Philips, GE Healthcare, Siemens and Leica are some of the companies that will be leading the new centres, according to the Department for Business, Energy and Industrial Strategy.
The University of Glasgow said six SMEs, Canon Medical Research Europe and Philips would be investing more than £5m, in addition to the £10m funding from UKRI, to support the Scotland consortium.
“This is a genuine collaboration between researchers from Scottish universities, the NHS, and industry partners who are also contributing large sums to enable this project to be a success. Our aim is to transform digital diagnostic healthcare in Scotland, in order to benefit patients and make processes more streamlined and modern for the NHS,” said Professor David Harrison, Principal Investigator for this project.
Meanwhile, companies involved in the Northern Pathology Imaging Co-operative in Leeds have pledged to invest a further £7m in the programme.

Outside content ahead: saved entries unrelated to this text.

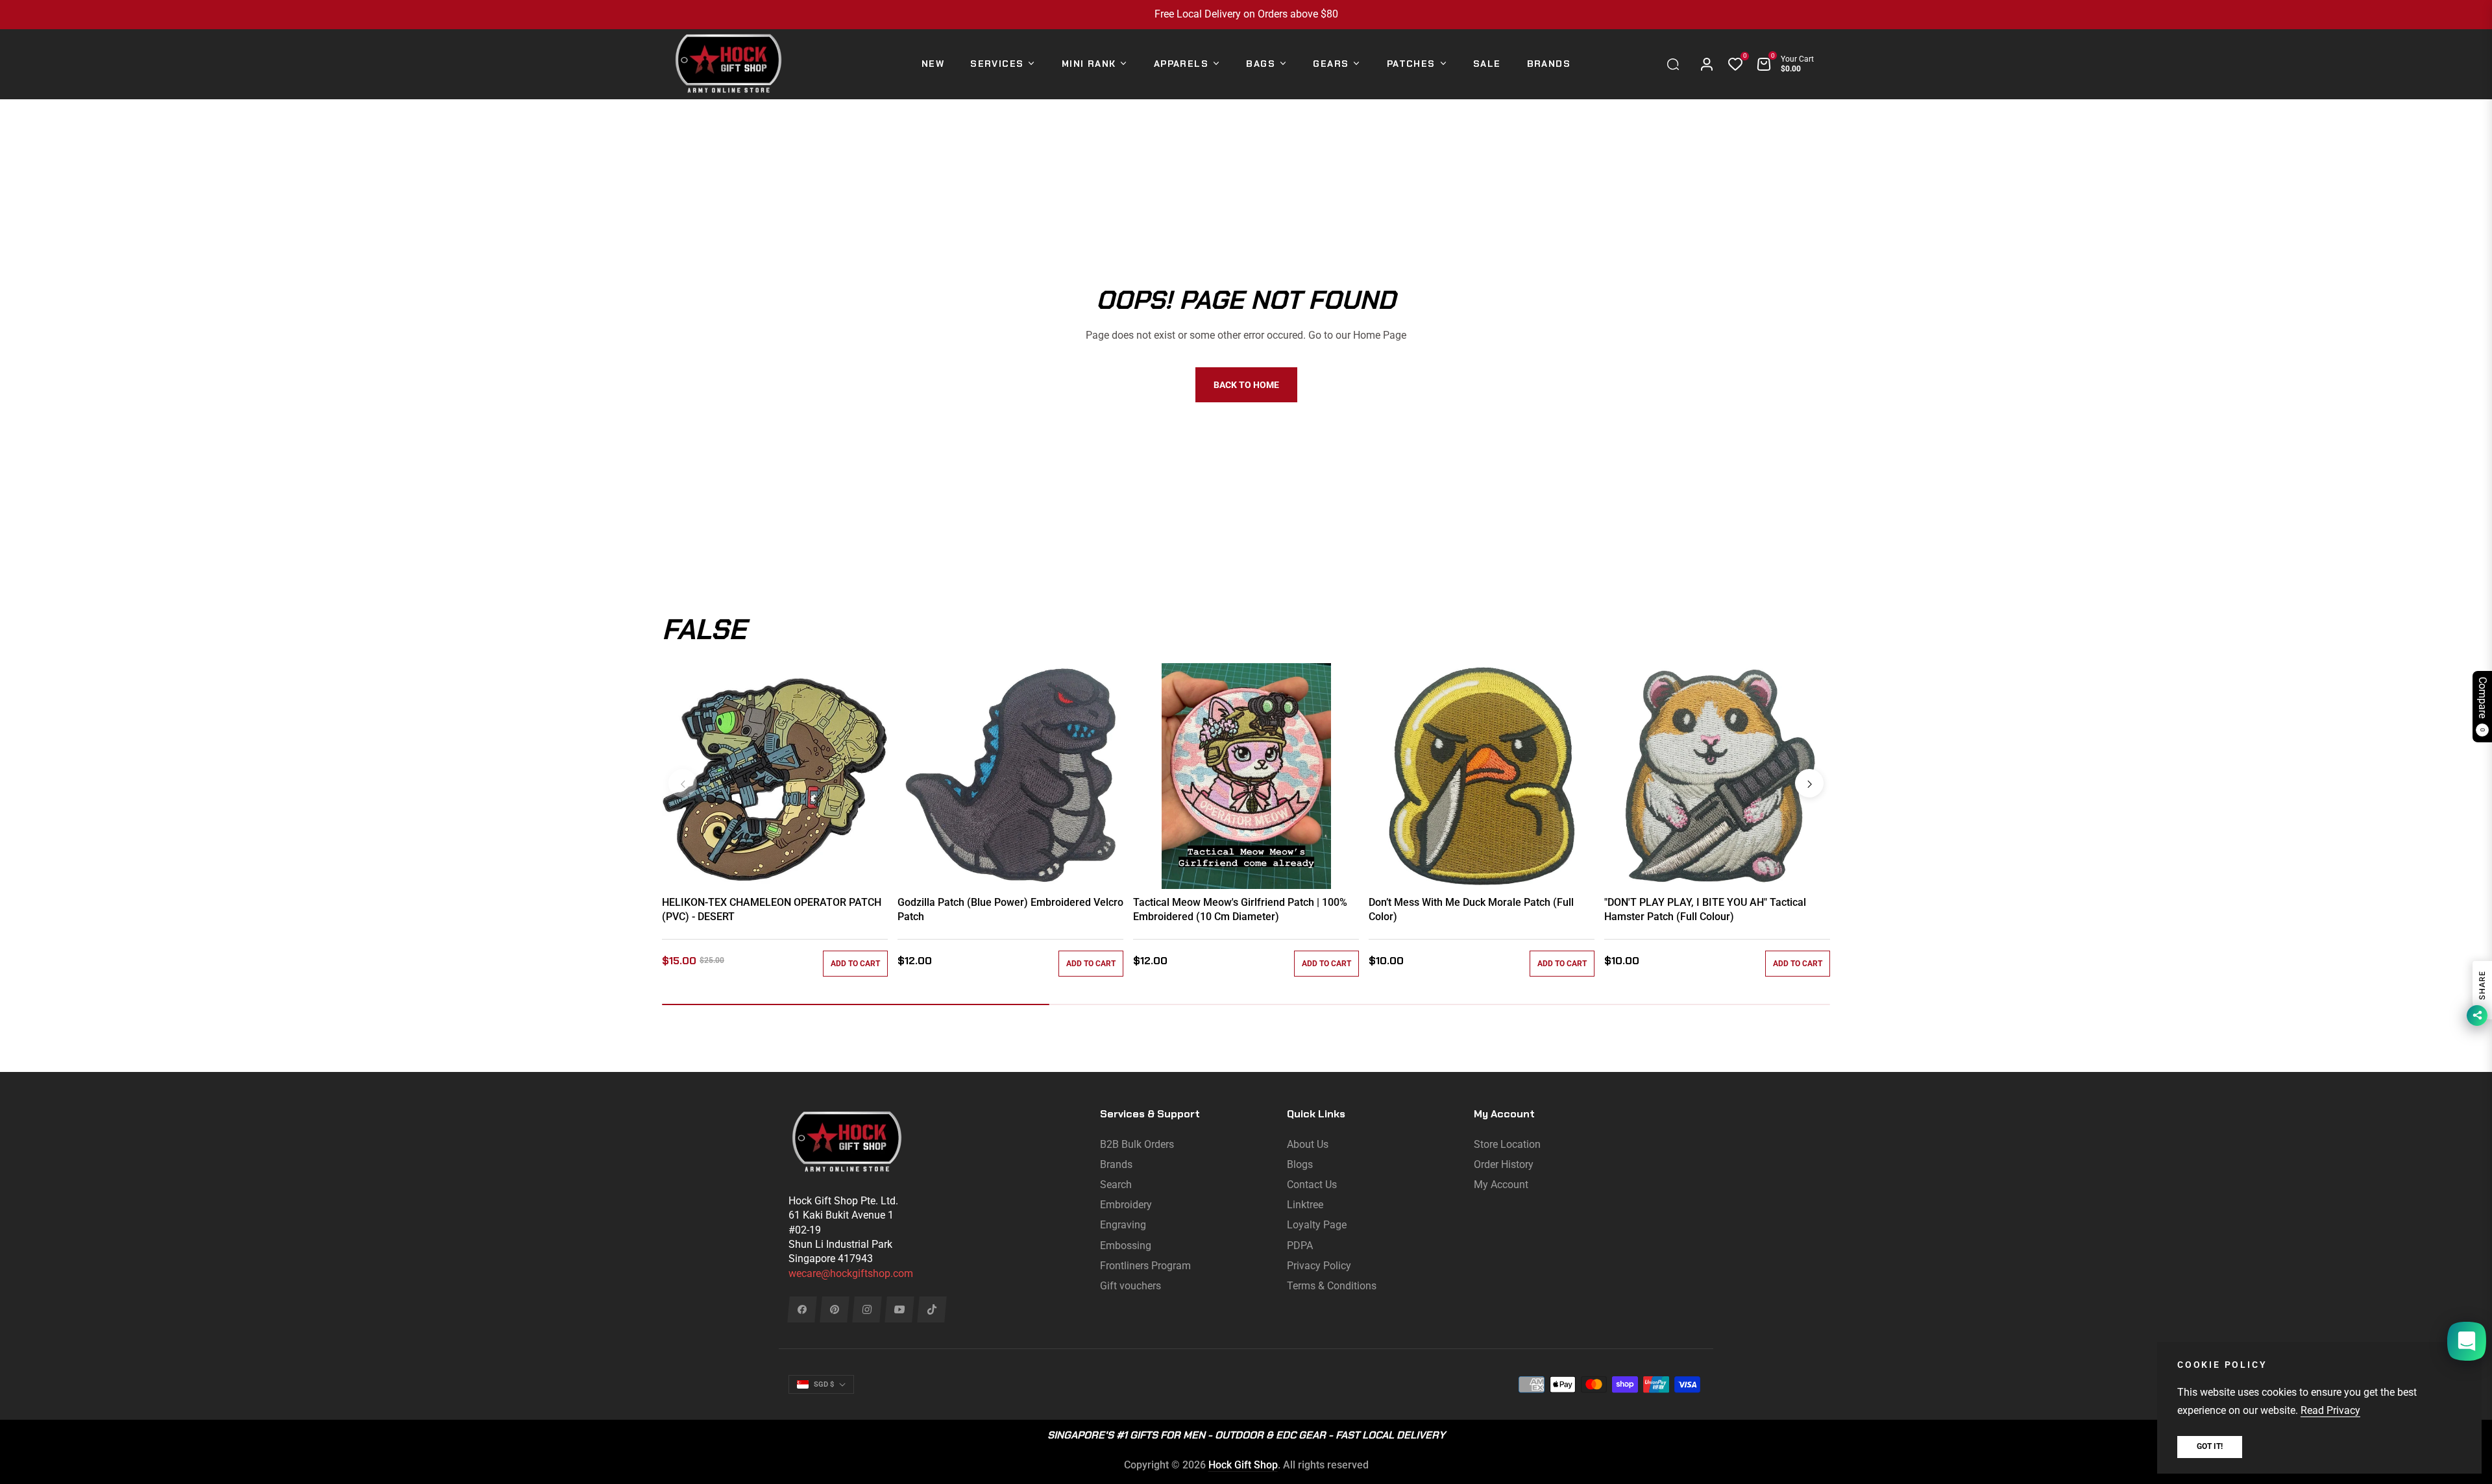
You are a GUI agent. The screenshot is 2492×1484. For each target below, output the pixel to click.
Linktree (1305, 1204)
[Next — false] (1809, 783)
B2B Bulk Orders (1137, 1144)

“This new northern co-operative will allow us to use digital pathology to help patients across the region, and provide a platform on which we will develop artificial intelligence tools for pathology diagnosis to be used around the world,” added Leeds Teaching Hospitals NHS Trust Pathologist Dr Darren Treanor, who is leading the initiative.
The £50m investment follows a sector deal between the government and the life sciences sector announced in December 2017, after the launch of Sir John Bell's Life Sciences Industrial Strategy.
Earlier this year, the House of Lords Science and Technology Select Committee warned that the strategy had "little chance of success" without clear accountability lines and without effectively engaging the NHS.